### Problem
Beginning with the line that has "The height and width of the screenshot is (862, 1897).", please write out the remaining lines of the material exactly, the last one included.

### Task material

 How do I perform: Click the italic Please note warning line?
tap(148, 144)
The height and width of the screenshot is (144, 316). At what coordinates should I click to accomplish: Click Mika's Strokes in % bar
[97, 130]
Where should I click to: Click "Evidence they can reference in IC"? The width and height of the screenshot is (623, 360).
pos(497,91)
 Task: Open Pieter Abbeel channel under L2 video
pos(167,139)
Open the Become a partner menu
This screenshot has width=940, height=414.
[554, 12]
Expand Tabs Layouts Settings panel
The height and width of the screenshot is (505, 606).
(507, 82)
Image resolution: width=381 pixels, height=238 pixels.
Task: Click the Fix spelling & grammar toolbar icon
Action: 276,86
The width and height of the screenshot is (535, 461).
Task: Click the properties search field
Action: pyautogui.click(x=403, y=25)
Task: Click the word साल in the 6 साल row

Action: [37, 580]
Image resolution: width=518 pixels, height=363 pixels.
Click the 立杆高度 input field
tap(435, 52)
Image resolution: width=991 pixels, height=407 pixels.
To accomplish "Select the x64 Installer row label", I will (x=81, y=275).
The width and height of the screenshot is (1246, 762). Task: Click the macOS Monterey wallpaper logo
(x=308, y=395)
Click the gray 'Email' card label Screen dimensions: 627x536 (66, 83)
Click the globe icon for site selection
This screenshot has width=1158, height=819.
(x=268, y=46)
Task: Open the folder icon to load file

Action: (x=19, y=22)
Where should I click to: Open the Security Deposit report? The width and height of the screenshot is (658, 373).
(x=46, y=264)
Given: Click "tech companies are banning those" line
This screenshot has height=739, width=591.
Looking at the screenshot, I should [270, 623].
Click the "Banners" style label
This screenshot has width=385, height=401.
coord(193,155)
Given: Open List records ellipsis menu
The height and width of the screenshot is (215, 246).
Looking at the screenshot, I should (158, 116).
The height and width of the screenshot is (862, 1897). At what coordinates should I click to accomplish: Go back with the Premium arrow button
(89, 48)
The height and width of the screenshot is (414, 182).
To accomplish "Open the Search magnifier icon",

### Exercise result
The height and width of the screenshot is (862, 1897). At what coordinates should I click to accomplish: Go back with the Premium arrow button
(89, 48)
The height and width of the screenshot is (414, 182).
To accomplish "Open the Search magnifier icon",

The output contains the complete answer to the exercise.